Every company that survives long enough faces a moment where the path forward disappears. The market shifts beneath you. A key customer leaves. The fundraising environment freezes. The technology you built your thesis on gets commoditized. What separates the companies that find a new path from the ones that don’t isn’t talent or capital — it’s the relationship the leadership team has with adversity itself.
Marcus Aurelius wrote that “the impediment to action advances action. What stands in the way becomes the way.” I’ve returned to this idea more times than I can count over the last fifteen years of building companies. Not as a motivational platitude, but as an operational principle.
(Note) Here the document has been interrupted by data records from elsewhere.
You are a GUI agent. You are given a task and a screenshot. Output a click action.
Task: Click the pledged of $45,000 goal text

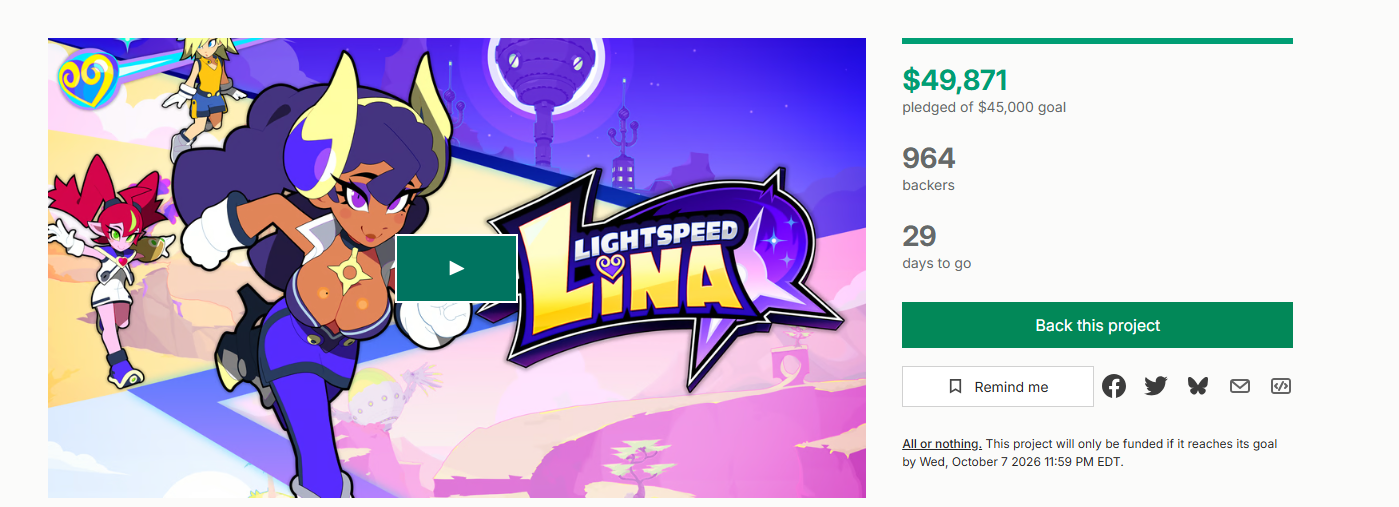click(x=984, y=107)
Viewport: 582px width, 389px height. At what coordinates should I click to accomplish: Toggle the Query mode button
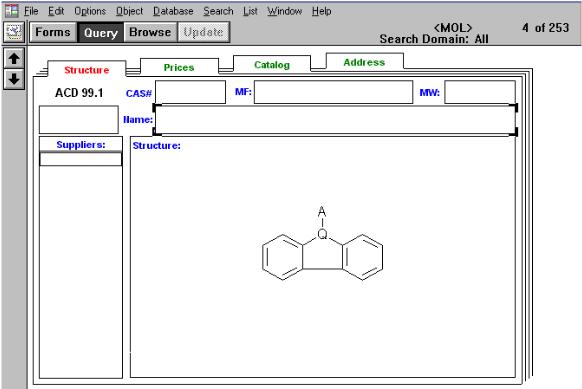(100, 32)
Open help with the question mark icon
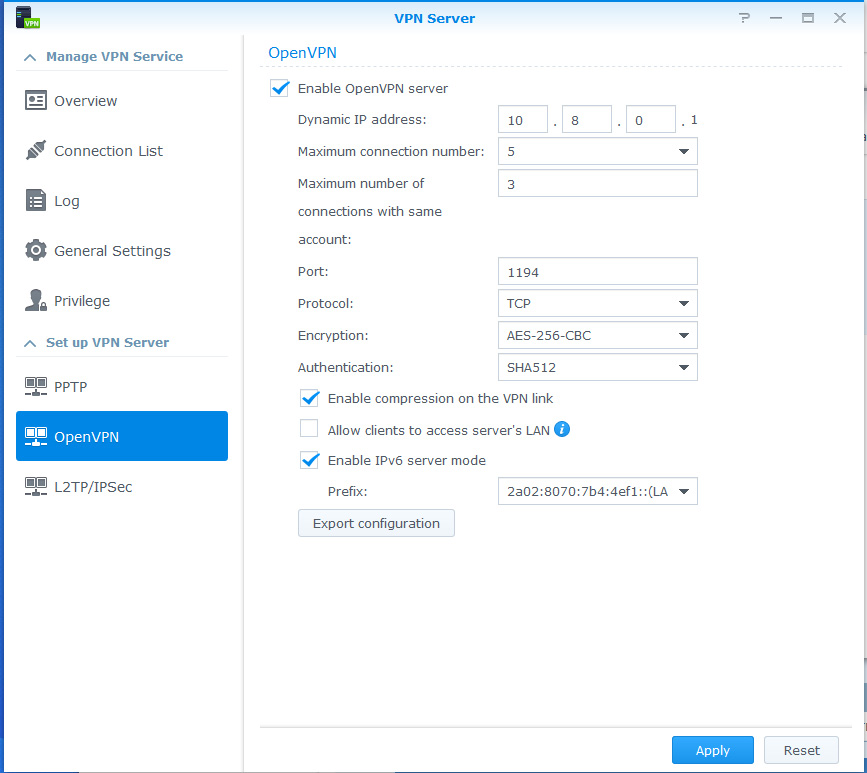The width and height of the screenshot is (867, 773). (x=744, y=18)
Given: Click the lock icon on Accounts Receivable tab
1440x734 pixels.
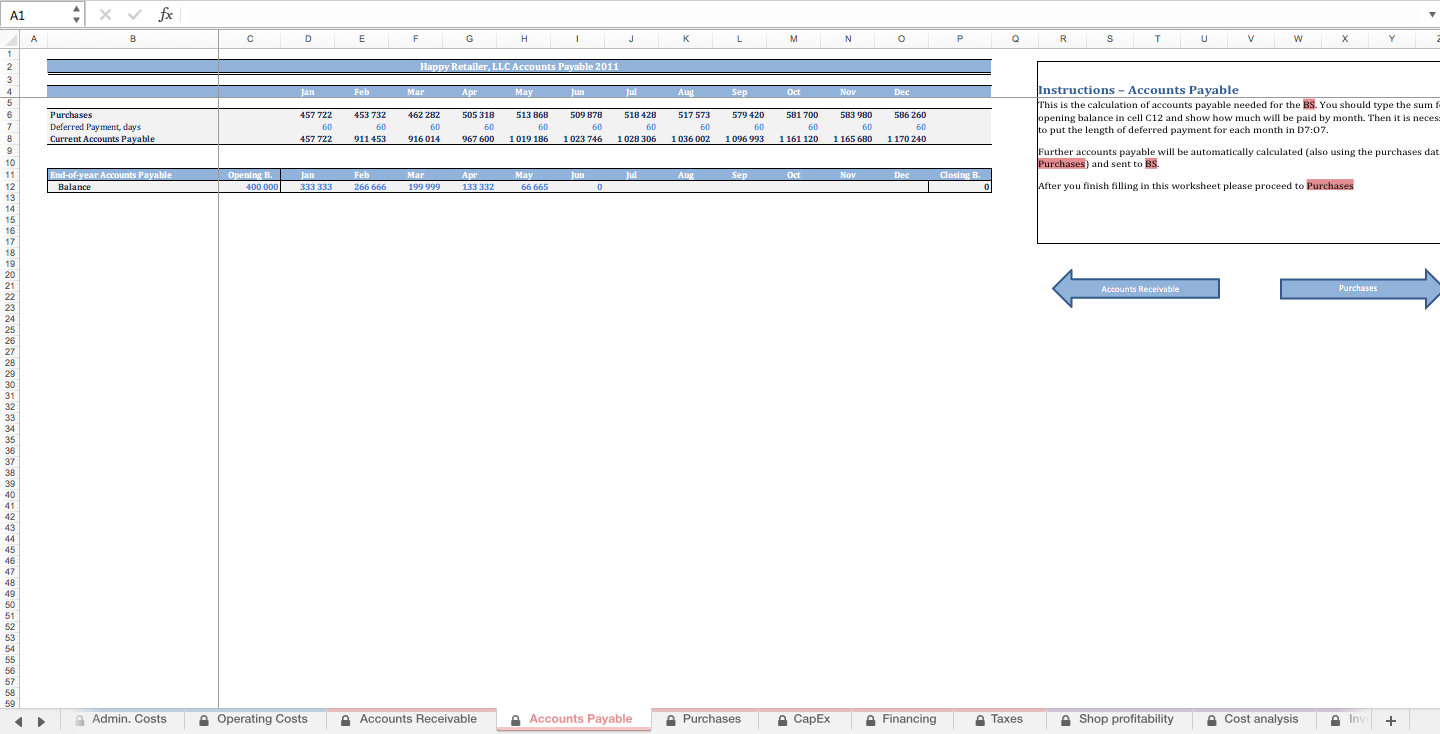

The First Lesson: Obstacles Reveal Strategy
When I co-founded BitTorrent, we faced a fundamental problem: the entire entertainment industry viewed our technology as an existential threat. Rather than retreating, that opposition forced us to understand our own value proposition with a clarity we never would have achieved in a friendly market. The obstacle — industry hostility — became the catalyst for a deeper understanding of what distributed content delivery actually meant for the future of media.
The companies that endure are not the ones that avoid obstacles, but the ones that develop a metabolic capacity for converting obstacles into fuel.
The Practice of Steady Dedication
There’s a difference between resilience as a concept and resilience as a daily practice. The concept is easy to admire. The practice is unglamorous. It looks like showing up on Monday morning after a difficult board meeting and focusing on the next most important thing. It looks like gratitude for the team that’s still building, even when the macro environment is working against you.
I don’t mean toxic positivity. I mean the disciplined refusal to let circumstances dictate your internal state. This is, I think, the most underrated skill in leadership: the ability to hold two truths simultaneously — things are hard right now, and we are still moving forward.